Peter calls his system natural biological farming. He recognizes the connection of all the creatures and their life force, the free nitrogen above and animal and microbial life in the soils and on the land—a concept compatible with their years of experience with biodynamic agriculture, which conceives of a farm as a living, self-contained entity with its own individual characteristics. In Peter’s system emphasis is placed on the integration of crops and livestock, recycling of nutrients, maintenance of soil, and the health and well being of crops and animals. The farmer too, along with his family life, is part of this whole.

In Peter’s opinion the success of every business depends on how well it uses its energy. Energy creates life and is in all things. On the one hand he feels the BD patterns give an energy boost to the soil, and on the other he is a fan of low cost and low input methods that give a significant kick to the system. Peter knew that they could not continue the practice of stirring and spraying the biodynamic preparations at Kyabra Station with its sixteen thousand acres. Moreover, Peter and his family found that stirring and spraying biodynamic preparations worked well where soils had moisture but not so well where rain fall is challenged.  After considerable investigation he believed that using Field Broadcasters could best fill this need. Thus to establish the homeopathic biodynamic energy patterns he installed three field broadcasters as a way to save money while more rapidly stimulating the energy of Kyabra Station’s paddocks.


Earth and Sky


Surely earthworms are the gate keepers of the soil. In addition, Peter has come to appreciate that there is a balance between the atmosphere and the soil. By stimulating the organizational patterns of the atmosphere with an Atmospheric Reorganizer, another of Hugh Lovel’s devices that utilize biodynamic preparations, he hopes to establish a better relationship between the soil and the atmosphere. Peter believes that a good farmer must work with the energies of the earth environment, both seen and unseen, and he finds the synergy of these Quantum Agriculture implements are compatible with all his other management tools.  Peter noted that Nature has loads of invisible presences and processes.

Because he increased his knowledge and wisdom through consultants like Allan Savory, Jim Watts, Graeme Sait and Hugh Lovel, he recommends that all young farmers bring in consultants in those areas where they need support.
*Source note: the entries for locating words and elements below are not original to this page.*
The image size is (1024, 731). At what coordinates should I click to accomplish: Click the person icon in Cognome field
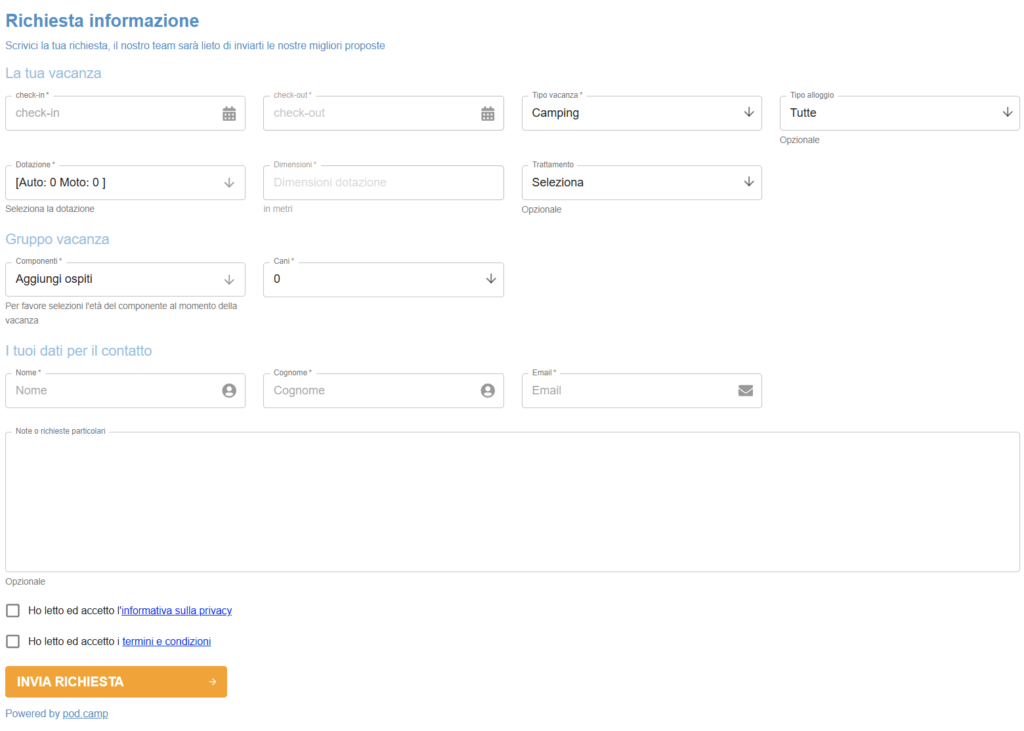(488, 391)
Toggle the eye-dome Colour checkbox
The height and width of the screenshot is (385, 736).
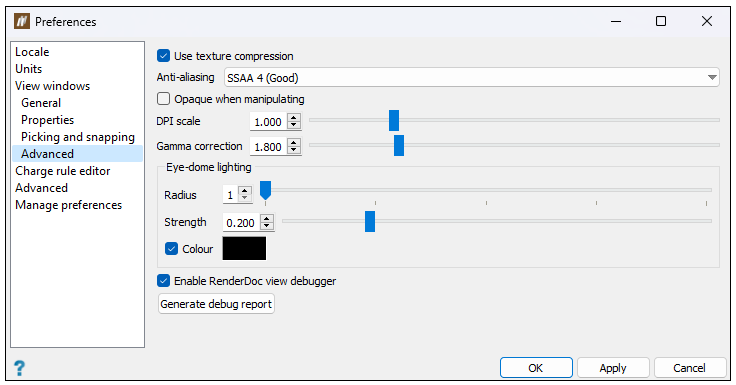171,249

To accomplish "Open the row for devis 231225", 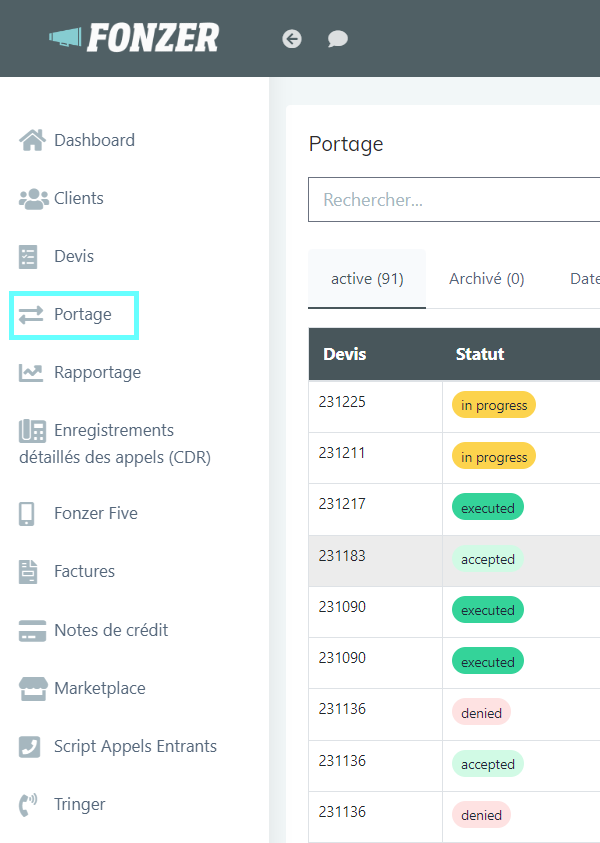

He also feels farmers should keep benchmarks so that each year they are able to refer to the data for that year. Thus he tasks helpers to record data, and he feels gratified that his ‘sheep quest’ has led him to using his management skills along with his inquiring mind to build a new approach to sheep grazing which includes teaching of the method.


In Summary


Peter’s passion for agriculture is the driving force behind Kyabra Station. He states “Tomorrow is about producing food, fibre and fuel for the future and simultaneously restoring the balance of nature and sustainable fertility of the soil. Young farmers have the possibility of great financial success in the future because of the mass desire for highly nutritious and densely organized plants which are sustainable.” Peter encourages other young farmers to create their plan now. “Agriculture is where we can improve the environment; agriculture will create the products that will fuel the world, build our homes, and anyone entering agriculture is in the most exciting industry for the future. Without agriculture life will not exist on our planet.”